The lack of reasoning about severity and chronicity of diseases is a problem that caused many of the diagnostic failures. In addition, there are many unreasonable alternate hypotheses that should be eliminated for reasons of severity and chronicity. The program should not use an acute cause to account for a chronic effect or (in most situations) a mild cause to account for a severe effect. For example, an acute MI can cause pulmonary congestion and pulmonary congestion in general can produce findings such as nocturnal dyspnea (PND) over days, but the pulmonary congestion caused by an acute MI a few hours previous has not been present long enough to account for PND. Acute and chronic versions of the same pathophysiologic state can have different findings. As mentioned above, the acute pulmonary congestion in case 128 had only tachypnea and none of the X-ray or chest findings that come usually within a few hours. In cases 125 and 213, the opposite problem existed. When high LAP has existed for years, the lungs adapt and there are again few findings indicating pulmonary congestion, but the program took this lack of findings as evidence against high LAP.
The severity of a disease also affects how it presents, with milder forms having fewer findings. In cases 79, 133, and 214 there was known congestive cardiomyopathy and mild pedal edema with no other findings consistent with right heart failure. Since the causal pathway from the disease to pedal edema goes through several nodes, each of which may have negative evidence, the program estimates the probability to be higher if pedal edema is considered as having an external cause or was a therapy side effect than to include the additional nodes in the hypothesis. In reality, if the right heart failure is mild, the abnormal state of the intermediate nodes may be undetectable, so the lack of evidence should not count against the hypothesis. Whenever there is a physiological state that represents the cumulative effect of a dynamic process, there may be a difference between the process currently and the state. This makes the appropriate handling of chronicity and severity a necessity.

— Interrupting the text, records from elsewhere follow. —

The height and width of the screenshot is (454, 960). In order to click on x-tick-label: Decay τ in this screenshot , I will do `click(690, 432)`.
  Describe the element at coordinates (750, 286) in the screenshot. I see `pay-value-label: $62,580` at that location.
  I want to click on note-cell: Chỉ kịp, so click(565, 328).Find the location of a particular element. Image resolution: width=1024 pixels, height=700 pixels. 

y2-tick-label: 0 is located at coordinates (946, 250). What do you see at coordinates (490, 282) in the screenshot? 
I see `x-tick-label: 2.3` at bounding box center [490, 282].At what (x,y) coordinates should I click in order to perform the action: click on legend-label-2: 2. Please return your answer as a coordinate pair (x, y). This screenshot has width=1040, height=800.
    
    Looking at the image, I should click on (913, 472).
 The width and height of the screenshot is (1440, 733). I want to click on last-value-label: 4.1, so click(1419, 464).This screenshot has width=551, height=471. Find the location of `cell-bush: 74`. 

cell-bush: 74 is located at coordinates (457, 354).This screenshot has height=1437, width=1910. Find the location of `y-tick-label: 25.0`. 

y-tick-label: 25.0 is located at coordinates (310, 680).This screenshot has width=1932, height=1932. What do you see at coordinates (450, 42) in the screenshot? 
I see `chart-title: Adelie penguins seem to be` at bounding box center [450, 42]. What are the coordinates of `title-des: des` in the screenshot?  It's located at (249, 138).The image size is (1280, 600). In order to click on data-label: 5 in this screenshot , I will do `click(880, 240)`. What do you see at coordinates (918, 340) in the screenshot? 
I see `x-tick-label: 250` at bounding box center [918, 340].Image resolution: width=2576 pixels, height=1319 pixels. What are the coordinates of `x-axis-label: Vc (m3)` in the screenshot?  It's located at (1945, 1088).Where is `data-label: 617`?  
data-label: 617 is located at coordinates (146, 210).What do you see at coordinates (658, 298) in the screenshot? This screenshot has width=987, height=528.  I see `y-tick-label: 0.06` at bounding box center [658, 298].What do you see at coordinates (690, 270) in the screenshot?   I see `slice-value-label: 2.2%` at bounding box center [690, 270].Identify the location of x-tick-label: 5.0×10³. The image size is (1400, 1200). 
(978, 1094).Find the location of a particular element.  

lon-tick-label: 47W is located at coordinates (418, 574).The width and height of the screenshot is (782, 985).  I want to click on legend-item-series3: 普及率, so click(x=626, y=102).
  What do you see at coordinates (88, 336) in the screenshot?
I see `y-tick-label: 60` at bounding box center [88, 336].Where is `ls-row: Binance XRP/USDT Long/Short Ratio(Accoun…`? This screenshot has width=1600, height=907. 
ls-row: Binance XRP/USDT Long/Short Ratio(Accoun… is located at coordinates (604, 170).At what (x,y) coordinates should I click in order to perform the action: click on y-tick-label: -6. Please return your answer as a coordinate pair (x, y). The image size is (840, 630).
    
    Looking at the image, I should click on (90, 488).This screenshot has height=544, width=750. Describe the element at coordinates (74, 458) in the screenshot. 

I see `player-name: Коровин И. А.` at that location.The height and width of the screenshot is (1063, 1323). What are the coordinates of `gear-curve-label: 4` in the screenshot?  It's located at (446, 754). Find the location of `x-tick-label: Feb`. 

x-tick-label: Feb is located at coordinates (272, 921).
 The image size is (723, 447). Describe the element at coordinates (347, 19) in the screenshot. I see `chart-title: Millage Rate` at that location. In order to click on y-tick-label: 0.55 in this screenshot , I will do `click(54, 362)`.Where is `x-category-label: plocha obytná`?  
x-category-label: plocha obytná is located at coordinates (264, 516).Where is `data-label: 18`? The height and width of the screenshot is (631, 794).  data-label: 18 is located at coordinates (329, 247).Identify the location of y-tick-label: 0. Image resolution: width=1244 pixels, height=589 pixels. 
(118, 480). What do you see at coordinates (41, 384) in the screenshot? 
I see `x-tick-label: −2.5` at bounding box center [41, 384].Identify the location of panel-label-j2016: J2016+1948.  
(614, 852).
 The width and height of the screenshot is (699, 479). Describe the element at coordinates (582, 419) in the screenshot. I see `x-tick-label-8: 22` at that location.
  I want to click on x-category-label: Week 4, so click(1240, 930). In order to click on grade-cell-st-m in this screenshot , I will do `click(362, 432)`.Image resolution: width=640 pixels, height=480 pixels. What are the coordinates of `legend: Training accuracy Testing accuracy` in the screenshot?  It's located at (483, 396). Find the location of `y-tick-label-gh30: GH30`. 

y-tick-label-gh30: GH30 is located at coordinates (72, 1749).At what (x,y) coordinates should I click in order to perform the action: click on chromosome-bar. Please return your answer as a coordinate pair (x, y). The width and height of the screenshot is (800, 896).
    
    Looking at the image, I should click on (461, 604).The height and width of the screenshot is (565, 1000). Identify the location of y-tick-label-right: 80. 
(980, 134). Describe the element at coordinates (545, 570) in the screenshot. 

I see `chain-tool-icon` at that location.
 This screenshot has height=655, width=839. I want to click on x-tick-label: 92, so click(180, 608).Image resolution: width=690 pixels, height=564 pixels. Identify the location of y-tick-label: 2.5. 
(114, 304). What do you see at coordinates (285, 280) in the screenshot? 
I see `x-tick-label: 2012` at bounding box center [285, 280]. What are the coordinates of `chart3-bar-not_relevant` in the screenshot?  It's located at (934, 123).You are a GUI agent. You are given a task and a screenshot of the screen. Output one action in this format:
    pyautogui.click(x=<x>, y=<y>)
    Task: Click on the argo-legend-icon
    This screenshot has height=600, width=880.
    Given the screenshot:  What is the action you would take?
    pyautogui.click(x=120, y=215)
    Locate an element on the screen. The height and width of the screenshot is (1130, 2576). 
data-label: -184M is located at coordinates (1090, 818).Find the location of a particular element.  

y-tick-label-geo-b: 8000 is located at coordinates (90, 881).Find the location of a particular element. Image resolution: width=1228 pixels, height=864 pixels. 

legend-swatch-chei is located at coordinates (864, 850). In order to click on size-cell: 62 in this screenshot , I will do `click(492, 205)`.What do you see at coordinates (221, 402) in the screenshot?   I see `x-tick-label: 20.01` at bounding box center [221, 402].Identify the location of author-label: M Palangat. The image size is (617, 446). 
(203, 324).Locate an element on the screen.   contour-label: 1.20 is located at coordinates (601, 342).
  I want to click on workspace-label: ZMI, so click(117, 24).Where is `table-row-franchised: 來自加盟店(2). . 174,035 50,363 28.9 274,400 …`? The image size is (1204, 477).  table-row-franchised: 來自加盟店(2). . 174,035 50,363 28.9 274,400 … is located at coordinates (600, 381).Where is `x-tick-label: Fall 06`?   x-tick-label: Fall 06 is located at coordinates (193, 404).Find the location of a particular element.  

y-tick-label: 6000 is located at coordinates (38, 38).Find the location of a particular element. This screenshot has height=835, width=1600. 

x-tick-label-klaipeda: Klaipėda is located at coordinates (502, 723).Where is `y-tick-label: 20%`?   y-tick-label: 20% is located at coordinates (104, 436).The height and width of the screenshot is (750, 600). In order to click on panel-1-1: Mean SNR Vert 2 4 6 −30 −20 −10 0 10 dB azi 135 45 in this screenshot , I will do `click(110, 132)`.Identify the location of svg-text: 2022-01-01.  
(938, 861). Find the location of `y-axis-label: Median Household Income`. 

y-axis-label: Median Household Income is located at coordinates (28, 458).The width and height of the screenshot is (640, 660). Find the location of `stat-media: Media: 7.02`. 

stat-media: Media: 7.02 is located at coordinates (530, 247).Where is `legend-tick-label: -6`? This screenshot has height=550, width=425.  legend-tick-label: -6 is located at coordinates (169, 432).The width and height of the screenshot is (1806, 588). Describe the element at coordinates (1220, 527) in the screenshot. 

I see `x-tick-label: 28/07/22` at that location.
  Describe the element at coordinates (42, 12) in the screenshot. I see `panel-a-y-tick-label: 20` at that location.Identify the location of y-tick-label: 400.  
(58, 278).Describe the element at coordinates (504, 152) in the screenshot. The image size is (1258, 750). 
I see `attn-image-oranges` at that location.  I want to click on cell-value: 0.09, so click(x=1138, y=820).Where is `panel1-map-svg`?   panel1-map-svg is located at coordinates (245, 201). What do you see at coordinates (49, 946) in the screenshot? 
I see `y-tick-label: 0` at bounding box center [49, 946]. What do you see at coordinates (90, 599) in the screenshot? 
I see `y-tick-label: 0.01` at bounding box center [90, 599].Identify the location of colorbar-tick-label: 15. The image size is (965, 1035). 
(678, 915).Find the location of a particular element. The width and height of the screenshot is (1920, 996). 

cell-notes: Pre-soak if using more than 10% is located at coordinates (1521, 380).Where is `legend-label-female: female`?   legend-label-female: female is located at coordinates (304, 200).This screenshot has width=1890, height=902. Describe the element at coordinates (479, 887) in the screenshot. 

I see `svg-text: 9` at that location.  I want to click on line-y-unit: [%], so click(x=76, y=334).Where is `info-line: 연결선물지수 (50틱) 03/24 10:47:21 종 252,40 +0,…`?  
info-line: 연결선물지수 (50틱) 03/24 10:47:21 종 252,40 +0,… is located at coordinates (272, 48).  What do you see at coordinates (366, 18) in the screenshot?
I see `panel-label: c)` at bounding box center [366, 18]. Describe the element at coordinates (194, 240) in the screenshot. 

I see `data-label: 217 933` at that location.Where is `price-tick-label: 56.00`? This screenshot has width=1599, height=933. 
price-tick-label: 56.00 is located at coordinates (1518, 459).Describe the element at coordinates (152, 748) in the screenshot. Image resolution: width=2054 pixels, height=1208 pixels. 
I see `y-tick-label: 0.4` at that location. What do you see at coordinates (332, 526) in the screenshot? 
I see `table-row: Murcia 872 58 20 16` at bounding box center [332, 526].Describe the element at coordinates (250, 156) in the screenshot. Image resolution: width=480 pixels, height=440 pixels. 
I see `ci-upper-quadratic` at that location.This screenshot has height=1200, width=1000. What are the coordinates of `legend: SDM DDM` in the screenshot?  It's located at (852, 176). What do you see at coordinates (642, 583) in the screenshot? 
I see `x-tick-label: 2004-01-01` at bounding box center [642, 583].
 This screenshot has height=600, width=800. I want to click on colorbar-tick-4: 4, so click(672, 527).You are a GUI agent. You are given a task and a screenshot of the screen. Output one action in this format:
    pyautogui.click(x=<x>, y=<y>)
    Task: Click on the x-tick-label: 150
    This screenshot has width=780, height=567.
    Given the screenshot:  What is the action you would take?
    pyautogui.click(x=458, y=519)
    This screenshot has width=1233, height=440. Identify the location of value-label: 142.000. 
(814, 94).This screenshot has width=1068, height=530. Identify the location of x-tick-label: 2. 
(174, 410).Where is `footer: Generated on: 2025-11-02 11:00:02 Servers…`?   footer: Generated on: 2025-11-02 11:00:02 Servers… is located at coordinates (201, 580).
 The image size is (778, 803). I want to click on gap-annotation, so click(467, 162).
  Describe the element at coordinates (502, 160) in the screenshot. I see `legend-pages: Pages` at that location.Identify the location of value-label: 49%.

One approach we used to avoid the problem of severity is to make some of the causal probabilities between nodes conditional on other nodes being in the hypothesis. For example, only chronically very high pulmonary artery pressure can cause pulmonic regurgitation. That limits the ultimate causes to primary pulmonary hypertension or mitral stenosis, two states that produce very high pulmonary artery pressure over years. Making the immediate link conditional can interfere with the generation of hypotheses (as it did in cases 121 and 209) since the probability of a pathway may change when other nodes are added to the hypothesis, increasing the risk of missing good hypotheses. It only covers up the real problem of reasoning about severity and chronicity.
The KB does not currently differentiate between different kinds of renal diseases. This has proved to be a problem in several cases, because some renal disease can cause pedal edema. When pedal edema is the only manifestation of right heart failure and there is known renal disease, the program often hypothesizes that the pedal edema is due to the renal disease rather than hypothesizing the right heart failure mechanism, which may have considerable negative evidence along the causal chain. The problem is that only nephrotic syndrome or renal disease severe enough to cause oliguria produce pedal edema, and these constitute less than 10%of renal disease. In case 141 there was proteinuria, which is characteristic of nephrotic syndrome, but not knowing the severity of the proteinuria it is still more likely that the pedal edema is caused by right heart failure than by renal disease.